Data extracts:
┄┄┄┄┄┄

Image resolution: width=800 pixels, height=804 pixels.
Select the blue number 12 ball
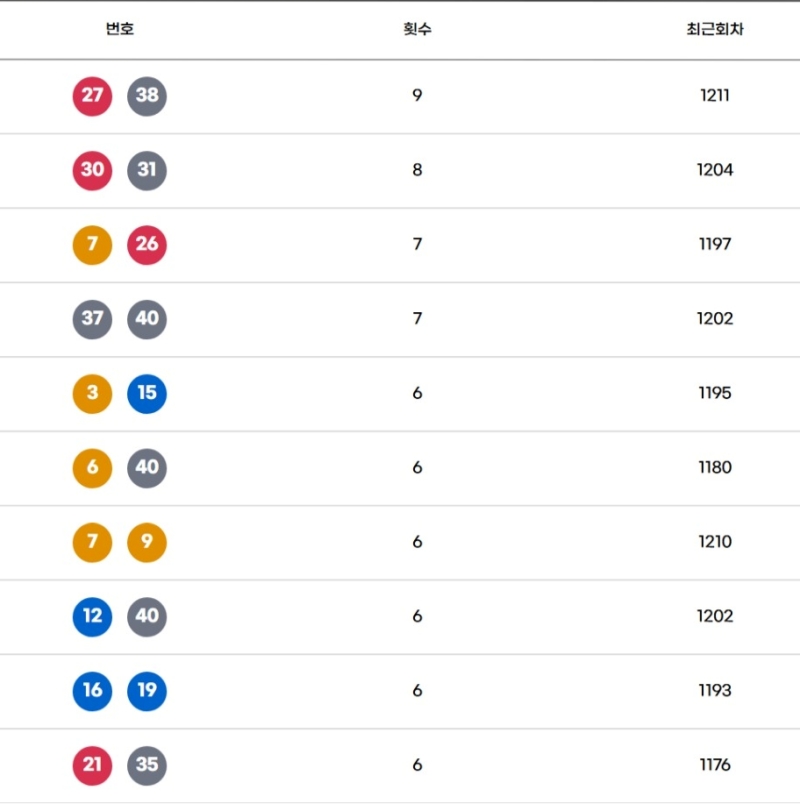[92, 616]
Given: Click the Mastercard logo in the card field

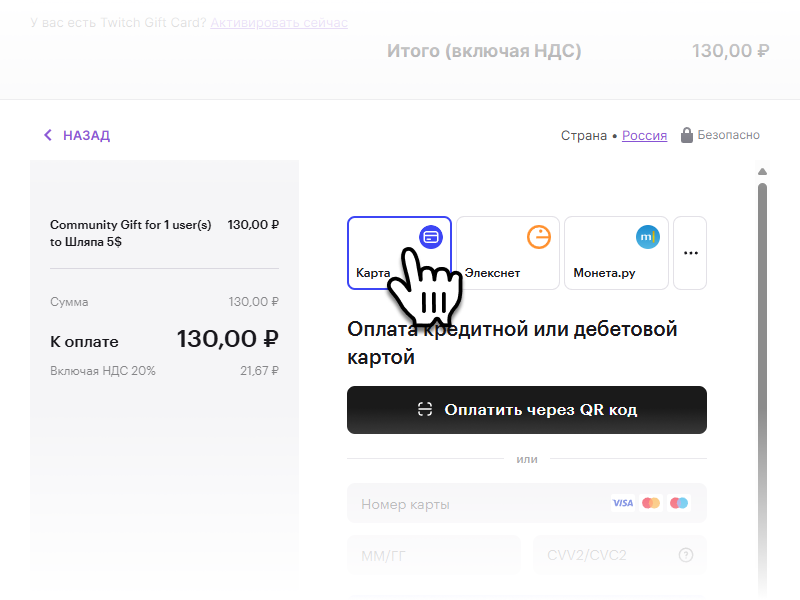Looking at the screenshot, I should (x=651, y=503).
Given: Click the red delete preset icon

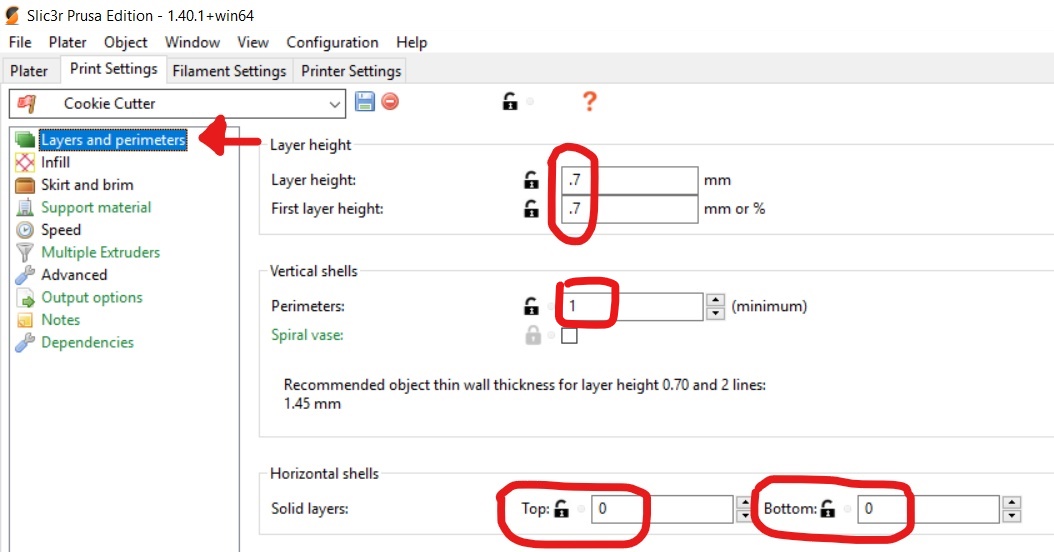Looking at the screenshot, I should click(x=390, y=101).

┄┄┄┄┄┄

What needs to be done: The required output is the span of lines from the line with "Select the blue number 12 ball" through the final line of the listing above, reproduced exactly, minus the pictures.

Answer box:
Select the blue number 12 ball
[92, 616]
Given: Click the Mastercard logo in the card field

Looking at the screenshot, I should (x=651, y=503).
Given: Click the red delete preset icon

Looking at the screenshot, I should click(x=390, y=101).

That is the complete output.